Not Symfony (www-mirrors backend): https://www.w3.org/Press/Articles-2007.html

However, a .htaccess file redirects this URL via a 302 (temporary) redirect to https://www.w3.org/Press/Articles/2007

In fact all Press/Article type URLs redirect, so it would appear this rule may not be necessary.

Example redirect config 2

acl blogs   path_beg /blog/
acl not-blogs path_reg ^/blog/(xmlsrv|ceo|BPWG|DDWG|MWITeam|MWInews|SWEO|powder|uwa-more|2015/04/tag-by-election-2015)

use_backend blogs if blogs !not-blogs
default_backend www-mirrors

Example:

WordPress blog (blogs backend server): https://www.w3.org/blog/

Not WordPress (www-mirrors backend): https://www.w3.org/blog/ceo/

However, this URL is again redirect via an .htaccess file to: https://www.w3.org/blog/category/ceo/

So this rule could be replaced with one redirect and no .htaccess file.

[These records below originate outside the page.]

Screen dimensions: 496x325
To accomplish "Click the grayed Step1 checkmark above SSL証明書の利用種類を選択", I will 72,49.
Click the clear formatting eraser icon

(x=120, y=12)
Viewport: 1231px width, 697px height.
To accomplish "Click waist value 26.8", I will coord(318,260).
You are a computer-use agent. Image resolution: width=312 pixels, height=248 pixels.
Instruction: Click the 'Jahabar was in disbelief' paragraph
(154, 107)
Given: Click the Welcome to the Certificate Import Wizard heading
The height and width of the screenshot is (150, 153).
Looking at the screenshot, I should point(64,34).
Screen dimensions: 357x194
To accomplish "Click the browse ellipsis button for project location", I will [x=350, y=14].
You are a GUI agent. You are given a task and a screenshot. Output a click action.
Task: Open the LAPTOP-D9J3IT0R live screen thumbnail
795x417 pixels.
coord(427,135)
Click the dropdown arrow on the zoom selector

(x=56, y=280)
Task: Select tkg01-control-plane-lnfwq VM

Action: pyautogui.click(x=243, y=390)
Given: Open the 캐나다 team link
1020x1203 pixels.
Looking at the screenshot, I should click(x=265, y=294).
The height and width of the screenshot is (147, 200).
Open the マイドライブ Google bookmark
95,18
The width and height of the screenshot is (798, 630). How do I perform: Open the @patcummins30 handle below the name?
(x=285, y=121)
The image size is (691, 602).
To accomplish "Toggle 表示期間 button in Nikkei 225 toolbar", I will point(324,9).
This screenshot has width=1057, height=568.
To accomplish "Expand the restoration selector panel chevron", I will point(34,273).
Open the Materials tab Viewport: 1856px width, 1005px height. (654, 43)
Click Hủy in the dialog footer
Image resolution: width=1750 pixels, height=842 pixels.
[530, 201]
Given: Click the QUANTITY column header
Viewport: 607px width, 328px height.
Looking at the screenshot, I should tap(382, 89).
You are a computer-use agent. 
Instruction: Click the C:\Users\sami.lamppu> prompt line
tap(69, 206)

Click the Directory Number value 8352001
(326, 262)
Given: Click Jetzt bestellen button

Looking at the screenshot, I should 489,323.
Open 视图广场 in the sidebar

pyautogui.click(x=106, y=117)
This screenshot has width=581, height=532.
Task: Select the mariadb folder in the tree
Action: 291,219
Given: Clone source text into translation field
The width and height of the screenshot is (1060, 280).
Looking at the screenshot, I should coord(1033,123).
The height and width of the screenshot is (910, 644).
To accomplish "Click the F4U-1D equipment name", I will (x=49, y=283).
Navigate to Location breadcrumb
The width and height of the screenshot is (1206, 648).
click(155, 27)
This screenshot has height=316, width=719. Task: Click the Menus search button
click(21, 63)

Another example: https://www.w3.org/blog/BPWG/

Does exist in CVS and is served as static HTML.

Use of subdomains

As noted above, the default rule is all core content for W3C is hosted on www.w3.org. W3C think about most web content as being part of the core site.

There are some exceptions to this rule, where websites host content that is not considered core W3C content a subdomain URL is used. For example: https://validator.w3.org/ and https://api.w3.org/

Current Content Management tools

The majority of pages on www.w3.org are not content managed in the traditional sense. Instead, a variety of systems and techniques are used to manage content on w3.org.

Current tools to manage page content include:

Static HTML files
WordPress blogs
Symfony-built admin tool to manage content stored in a database
Jekyll via GitHub pages

You can see where a page comes from by adding this string after the URL: ,source

For example:

Kept in CVS repository (static files)

https://www.w3.org/2020/02/pressrelease-studio-24-w3c-website-redesign.html.en,source

https://www.w3.org/Guide/,source

Proxied to GitHub pages site (content managed in GitHub pages / Jekyll)

https://www.w3.org/das/,source

We’ve noted below whether content is expected to be in scope or out of scope. This will be confirmed in the Information Architecture work.

WordPress

Two WordPress instances:

blog/
- 25 sites
- Blog (958 blog posts according to the blog API) - in scope
- News (4,216 news posts according to the news API) - in scope
- Talks
- Then mostly working group blogs
- One test site
community/
- Standalone WordPress site for Community Groups - out of scope

Static pages

Most pages in the 2008 style are either generated dynamically using Symfony (maintained) or statically via makefiles, XML, and XSLT (unmaintained).

Most content is managed as static HTML, edited via local editors (e.g. emacs, vi) or WYSIWYG application (e.g. Bluegriffon) and committed into CVS repository using CVS clients, HTTP PUT (e.g. when using Bluegriffon) or via WebDAV (e.g. Web folders on Windows).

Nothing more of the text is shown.